People who emailed the mayor included a person who called for disruption and another who suggested the city focus on crime hot spots, which is part of the current approach.
Emails show the NAACP sent the mayor a proposal for a Community Education Plan in June. Despite the lack of public communication, the mayor shared her interest in the idea with fellow councilmembers behind the scenes the next week.
“The proposals targets Charlotte/Mecklenburg community members to educate on cultural awareness, conflict resolutions, gun violence, gun safety and implicit bias,” the mayor wrote to colleagues soliciting feedback. “The course would begin with a pilot at the Early College High school on UNC Charlotte’s campus; in-school suspension programs and community with a mother-to-mother education of self-awareness, proper emotional responses and ways to address issues child then to bring home.”
Even before that, emails show she solicited data and innovation help in May 2019 from former New York City Mayor Michael Bloomberg.
“Mayor Bloomberg has provided consulting advice on both housing and climate change,” the mayor wrote. “I wonder if there in an opportunity to have advice and guidance on how we address this challenge with data and innovation. We are still a small enough city that we can engage directly with our residents and we have the resources to implement recommendations. Our Police Chief is fully on board.”
Mayor Lyles emailed a resource to former Chief Kerr Putney later that month.

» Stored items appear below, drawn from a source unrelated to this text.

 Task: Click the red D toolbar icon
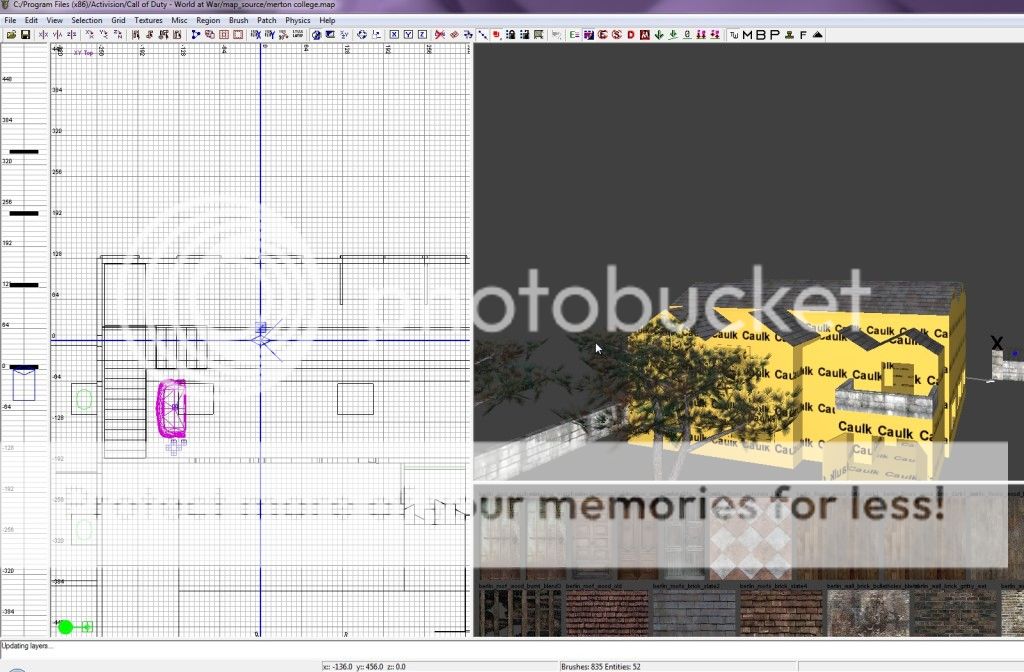click(x=631, y=34)
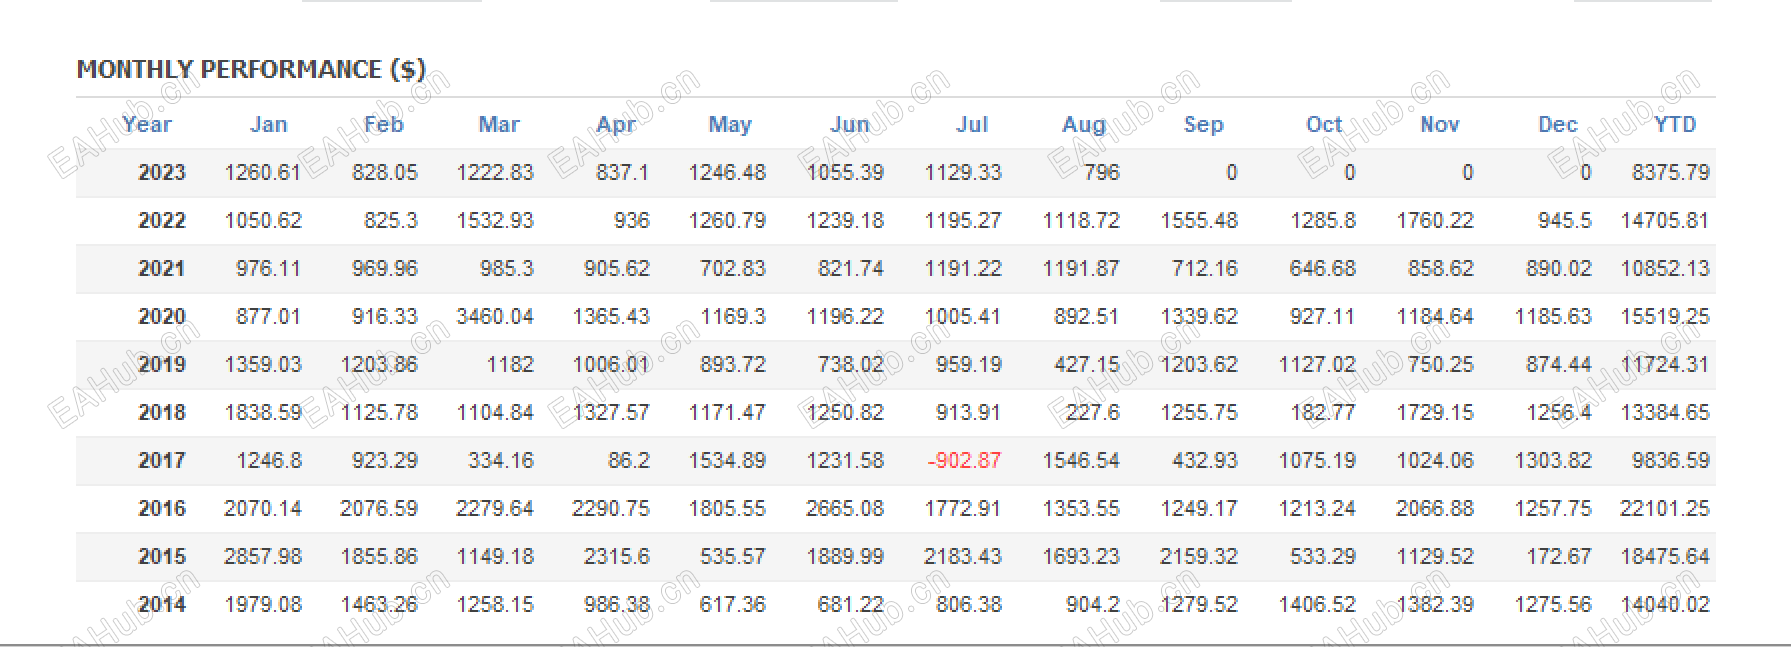This screenshot has width=1791, height=647.
Task: Click the November 2022 value 1760.22
Action: point(1435,220)
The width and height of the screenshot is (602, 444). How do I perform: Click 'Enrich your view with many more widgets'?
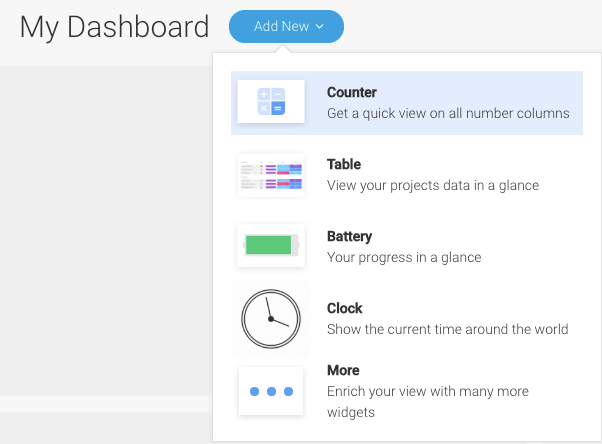click(x=428, y=402)
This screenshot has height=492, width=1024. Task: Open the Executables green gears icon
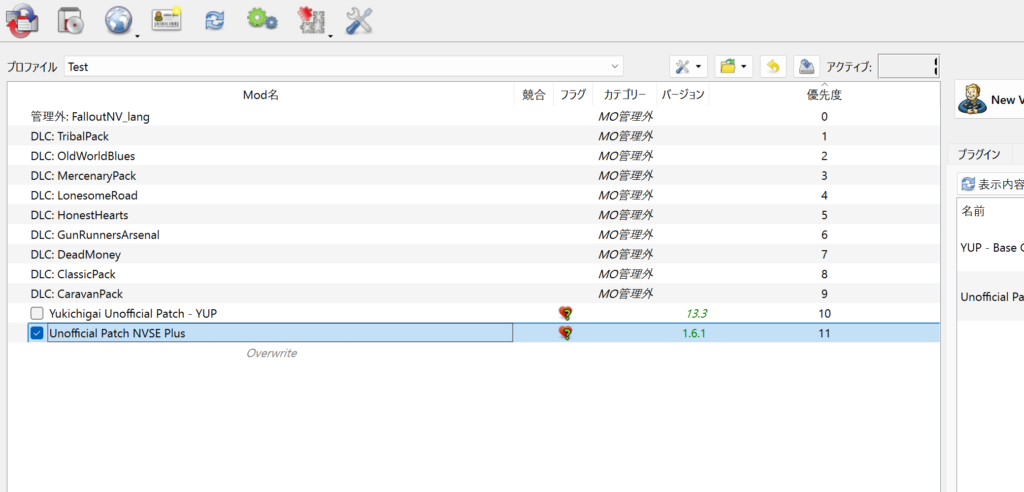tap(262, 18)
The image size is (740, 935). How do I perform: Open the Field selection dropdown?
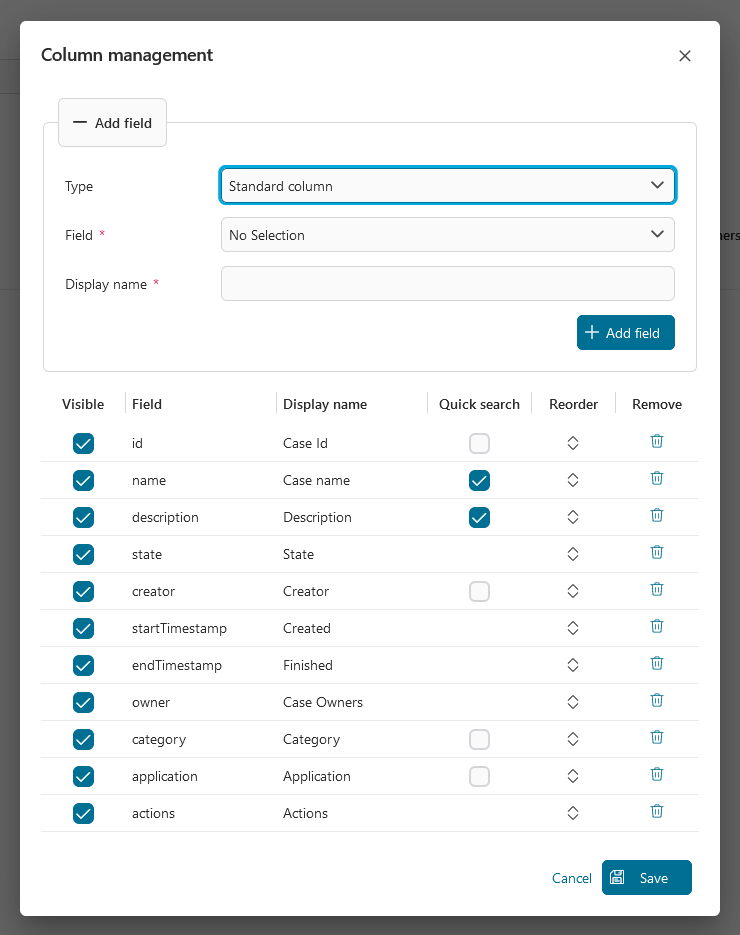[447, 235]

“Thanks for your help to determine the best way to address the increasing violence in our city with a focus on the number (sic) homicides occurring this year,” she wrote. “After reaching out to the Bloomberg Foundation, I had a call with Beth Blauer, Executive Director of the Center for Government Excellence at John Hopkins. She has a green light to advise and assist in this effort. I would like you to contact her for a conversation. In my brief discussion with her, she talked about assessment tools to determine those at most risk; a map to deploy interventions both short and long term. She is very familiar with the Major Cities Police Chiefs; she is also willing to establish a cohort of cities for comparison.”
Mayor Lyles replied to another concerned citizen by saying the city needs help from neighborhood leaders too.

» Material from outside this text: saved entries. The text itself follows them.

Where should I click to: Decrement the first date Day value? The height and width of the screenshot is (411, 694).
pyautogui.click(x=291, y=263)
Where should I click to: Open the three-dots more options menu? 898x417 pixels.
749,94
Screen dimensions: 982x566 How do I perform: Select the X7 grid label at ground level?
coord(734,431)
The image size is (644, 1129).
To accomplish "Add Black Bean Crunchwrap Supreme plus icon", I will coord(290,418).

She also received several emails from the public asking for more police support from elected leaders, including help filling CMPD officer positions.
“Think maybe you could make it a priority for filling the empty slots with the police now?” one person wrote in March 2019. “Leadership time.”
“Please help CMPD keep us safe,” another person wrote in April 2019. “At this point all the police do is clean up after a mess with nothing left for preventing crime or adequate investigations and arrests. Don’t let us end up another Baltimore.”
“I want the new light rail, the new airport, the roads widened,” one citizen wrote in October. “However morally we have to make our Citizens safe first. We need to get our priorities in order.”
The police shortage has only slightly improved since then. Today there are still 156 vacancies, according to a CMPD spokesperson.